_Stored rows_

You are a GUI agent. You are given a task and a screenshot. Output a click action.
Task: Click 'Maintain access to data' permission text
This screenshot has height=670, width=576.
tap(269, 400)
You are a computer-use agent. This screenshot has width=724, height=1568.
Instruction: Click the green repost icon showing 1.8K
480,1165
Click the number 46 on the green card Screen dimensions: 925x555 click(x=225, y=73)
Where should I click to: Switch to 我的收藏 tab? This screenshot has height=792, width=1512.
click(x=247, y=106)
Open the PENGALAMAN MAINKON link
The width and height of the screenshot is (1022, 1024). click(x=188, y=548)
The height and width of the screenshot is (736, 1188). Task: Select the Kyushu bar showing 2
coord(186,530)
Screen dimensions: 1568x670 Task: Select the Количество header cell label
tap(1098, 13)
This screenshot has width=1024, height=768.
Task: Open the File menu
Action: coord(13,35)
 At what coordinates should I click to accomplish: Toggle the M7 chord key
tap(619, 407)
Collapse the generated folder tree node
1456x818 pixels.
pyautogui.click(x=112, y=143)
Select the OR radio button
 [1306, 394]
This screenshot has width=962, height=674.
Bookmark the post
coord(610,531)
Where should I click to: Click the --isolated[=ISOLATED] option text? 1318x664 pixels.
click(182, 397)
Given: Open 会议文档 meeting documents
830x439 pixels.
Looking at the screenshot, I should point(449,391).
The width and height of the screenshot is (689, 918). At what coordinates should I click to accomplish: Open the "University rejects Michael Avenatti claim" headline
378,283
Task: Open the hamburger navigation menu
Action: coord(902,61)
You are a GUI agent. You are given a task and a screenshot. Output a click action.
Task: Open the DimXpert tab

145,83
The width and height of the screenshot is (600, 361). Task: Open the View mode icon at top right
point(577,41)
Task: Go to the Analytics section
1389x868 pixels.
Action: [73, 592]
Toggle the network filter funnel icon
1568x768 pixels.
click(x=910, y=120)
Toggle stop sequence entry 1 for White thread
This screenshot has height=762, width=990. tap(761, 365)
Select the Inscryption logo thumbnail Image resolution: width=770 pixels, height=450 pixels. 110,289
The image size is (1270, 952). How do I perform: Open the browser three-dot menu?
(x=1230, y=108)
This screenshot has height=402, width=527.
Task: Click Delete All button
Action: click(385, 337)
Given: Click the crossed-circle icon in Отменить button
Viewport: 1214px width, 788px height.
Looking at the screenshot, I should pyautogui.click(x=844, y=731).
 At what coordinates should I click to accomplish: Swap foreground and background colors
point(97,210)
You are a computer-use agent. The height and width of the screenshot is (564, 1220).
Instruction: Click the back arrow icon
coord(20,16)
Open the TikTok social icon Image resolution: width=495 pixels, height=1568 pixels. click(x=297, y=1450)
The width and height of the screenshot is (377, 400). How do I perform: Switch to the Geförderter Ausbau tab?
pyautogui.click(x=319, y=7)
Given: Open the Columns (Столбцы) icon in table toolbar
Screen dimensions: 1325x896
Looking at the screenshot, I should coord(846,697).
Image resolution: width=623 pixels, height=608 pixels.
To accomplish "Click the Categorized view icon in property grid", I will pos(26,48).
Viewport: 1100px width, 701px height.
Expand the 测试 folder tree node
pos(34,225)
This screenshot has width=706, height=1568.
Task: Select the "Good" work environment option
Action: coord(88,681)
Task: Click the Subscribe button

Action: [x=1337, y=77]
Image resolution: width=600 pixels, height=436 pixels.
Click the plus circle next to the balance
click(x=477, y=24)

_Exercise instructions_
Extract every line of the material between the line containing "At what coordinates should I click to accomplish: Toggle" and the line containing "point(577,41)", inclusive, reproducing each one unchanged.

_Exercise result_
 At what coordinates should I click to accomplish: Toggle the M7 chord key
tap(619, 407)
Collapse the generated folder tree node
1456x818 pixels.
pyautogui.click(x=112, y=143)
Select the OR radio button
 [1306, 394]
This screenshot has width=962, height=674.
Bookmark the post
coord(610,531)
Where should I click to: Click the --isolated[=ISOLATED] option text? 1318x664 pixels.
click(182, 397)
Given: Open 会议文档 meeting documents
830x439 pixels.
Looking at the screenshot, I should point(449,391).
The width and height of the screenshot is (689, 918). At what coordinates should I click to accomplish: Open the "University rejects Michael Avenatti claim" headline
378,283
Task: Open the hamburger navigation menu
Action: coord(902,61)
You are a GUI agent. You are given a task and a screenshot. Output a click action.
Task: Open the DimXpert tab

145,83
The width and height of the screenshot is (600, 361). Task: Open the View mode icon at top right
point(577,41)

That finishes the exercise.